How to meditate and why meditate...and what to do went it gets hard ?



Meditation is now in every mouth, I love it. Many scientific researches have shown the positive outcomes of meditation on adults and even children. Taking a big breath and starting to notice your body functioning is reassuring. It slows down your heart rhythm and releases many unwanted muscular and tensions.


“Meditation brings long term mindfulness.”

There are long term outcomes of meditation : feeling more present to yourself in many stressful moment, having the equanimity, the state of mental calmness.



My starter kit to meditation


1. Find a place, that will be your place. This place should be quiet, where you will not be disturbed. It can be anywhere in your home, in your bed, on your chair.


2. Set a nice atmosphere. You can use online meditation video and define the length you allow yourself for meditating.


3. Define the time. You might want to start with at least 15 minutes meditation. If your life is busy you can even allow just 2-5 minutes of meditation.


4. Take a relaxing position. You may sit on a chair, arms and hands relaxed on your thighs or take the lotus position, on the floor, knees bended and open towards each others, your arms and hands relaxed on your thighs. It does not matter which position you will take as long you are relaxed, and you does not feel any tension in your body.


5. Go. Just close your eyes, and breath slowly through your nose, keep your mouth closed, the tip of your tongue slightly reaching the roof of your palate. Continue breathing and notice all the small movements and vibration of your body, chest.


When meditation gets hard..


Many beginners might feel frustrated during meditation, some obsessive thoughts about daily life details or also things they have to do afterwards. Many things can come to us and distract us from the supposed emptiness we want to achieve.


The desire to achieve this void of thought, is actually the one that will maintain our mind busy with thoughts.
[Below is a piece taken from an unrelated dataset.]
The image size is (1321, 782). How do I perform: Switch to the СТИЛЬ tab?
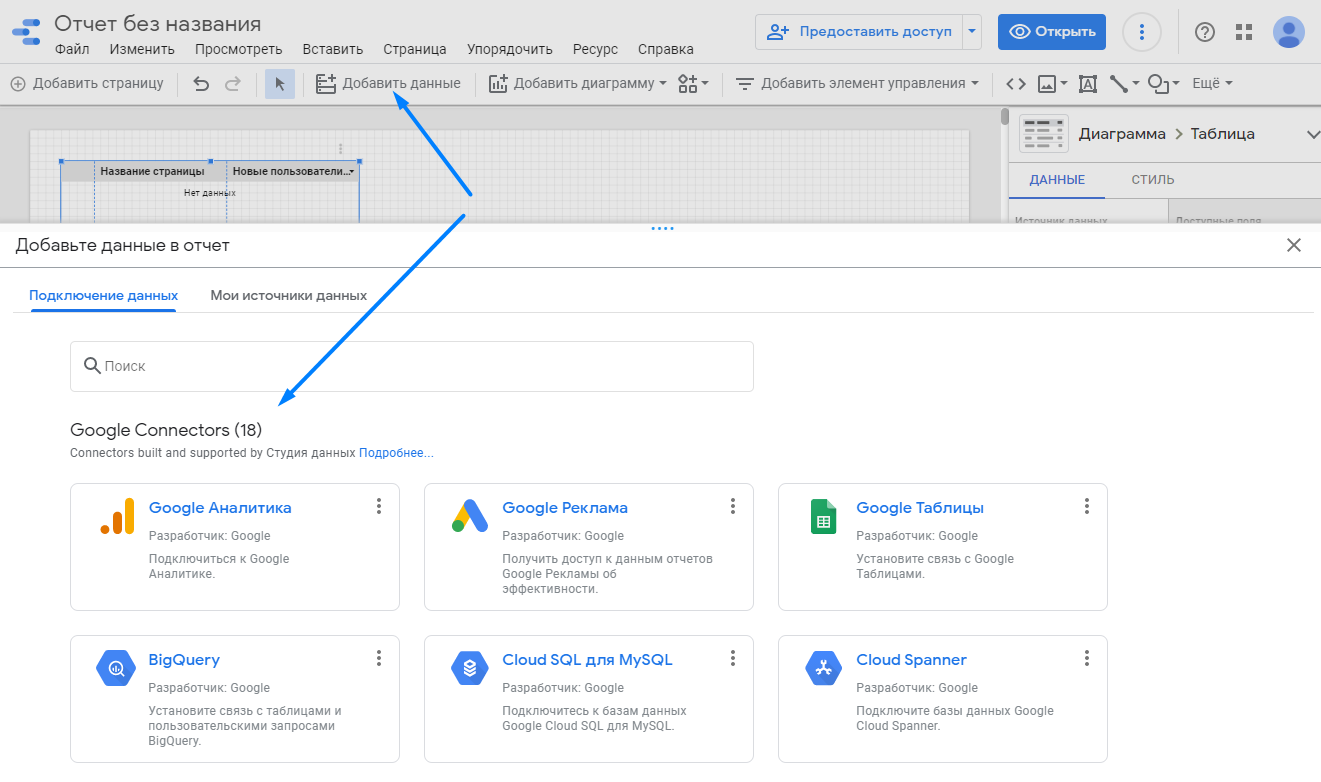(1152, 180)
Our mind can never be emptied, its function is especially to keep us working, so there is nothing against we can do, our mind will never shut down as long we are alive.


In order to "achieve" the stillness of the mind, we have to stop desire to control our thoughts, and give up, or better, let them go through our mind, without hanging to them.


OK, you will think you are not ready for meditation or meditation is not for you. But this is where you have to keep up and experience further meditation. If those thoughts came to your mind, they needed some more "attention", you have to let them live in you, accept them meanwhile you are meditating. Acceptation is the best way to let them go.


Focusing on your breath sensation, all the sounds, all the vibrations of your body is a good way to go back to yourself, in the stillness you want to find. The mind will then be distracted and slowly give more importance to your body experience during meditation and explore your sensations.


The mind is like a muscle, it needs to be trained. The more you meditate, the quicker you will get into your body sensations and distract your mind.